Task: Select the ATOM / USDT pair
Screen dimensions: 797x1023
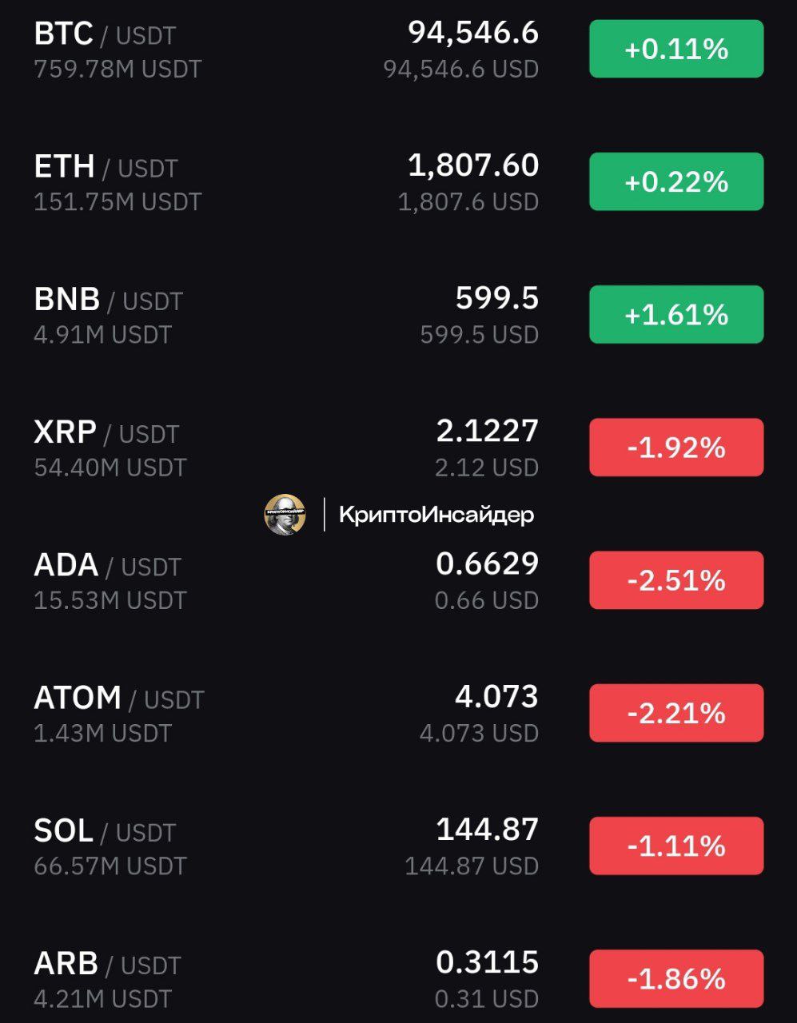Action: tap(118, 699)
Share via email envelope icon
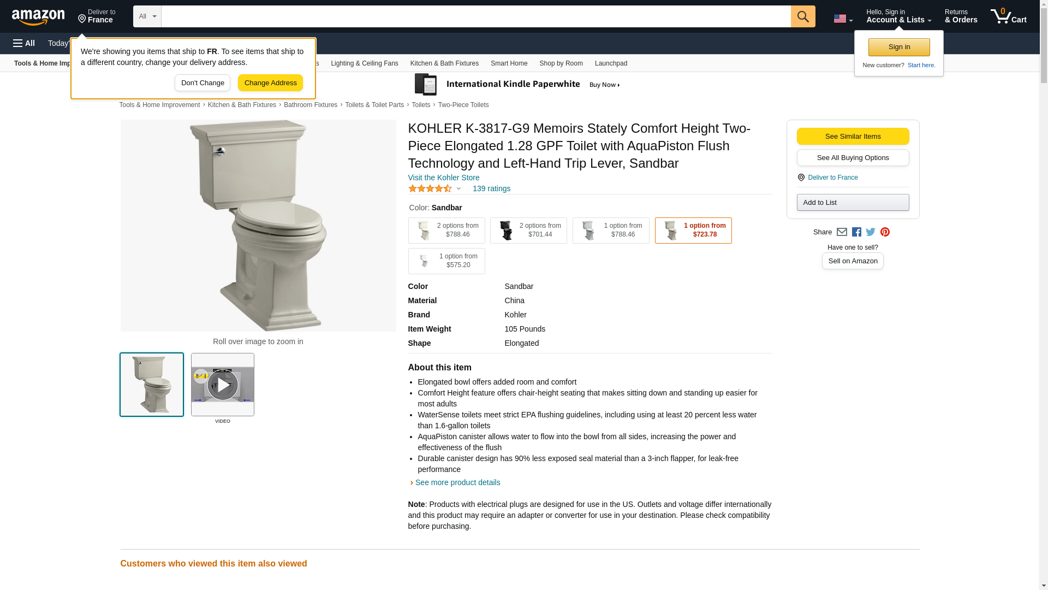1048x590 pixels. click(842, 232)
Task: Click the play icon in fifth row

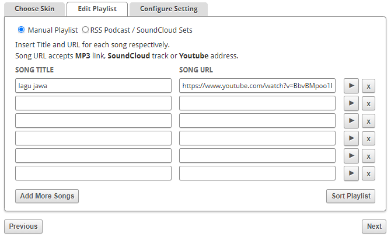Action: pos(351,156)
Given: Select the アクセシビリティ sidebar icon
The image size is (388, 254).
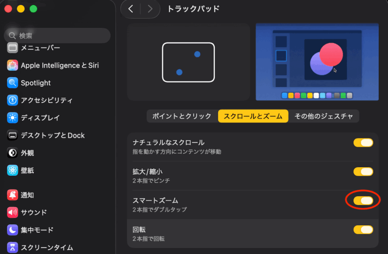Looking at the screenshot, I should point(12,100).
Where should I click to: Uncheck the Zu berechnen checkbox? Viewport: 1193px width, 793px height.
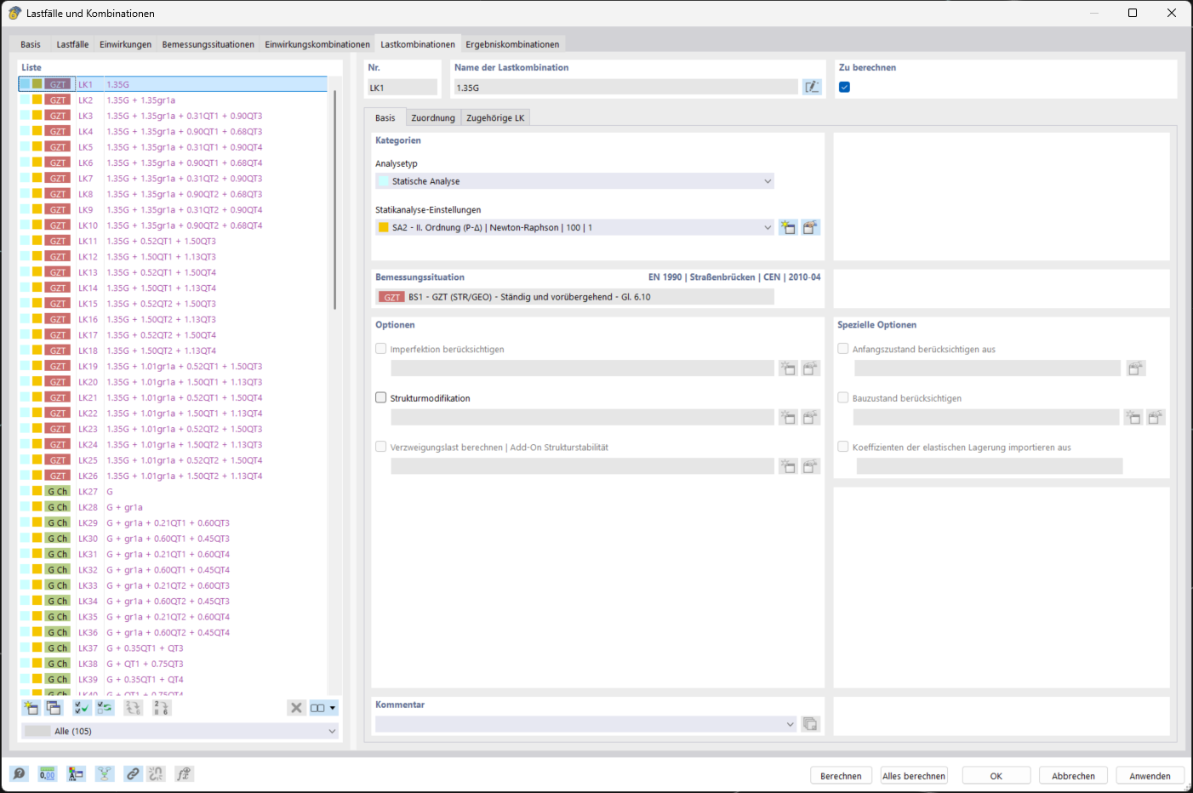tap(844, 86)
──────
Rewrite every line of the records above as a Markdown table with the columns Row and Text, numbering the rows and skipping blank lines. Leave the pictures out.

▶ _Final result_:
| Row | Text |
|---|---|
| 1 | Task: Select the ATOM / USDT pair |
| 2 | Screen dimensions: 797x1023 |
| 3 | Action: tap(118, 699) |
| 4 | Share via email envelope icon |
| 5 | 1048x590 pixels. click(842, 232) |
| 6 | Task: Click the play icon in fifth row |
| 7 | Action: pos(351,156) |
| 8 | Given: Select the アクセシビリティ sidebar icon |
| 9 | The image size is (388, 254). |
| 10 | Looking at the screenshot, I should point(12,100). |
| 11 | Where should I click to: Uncheck the Zu berechnen checkbox? Viewport: 1193px width, 793px height. |
| 12 | tap(844, 86) |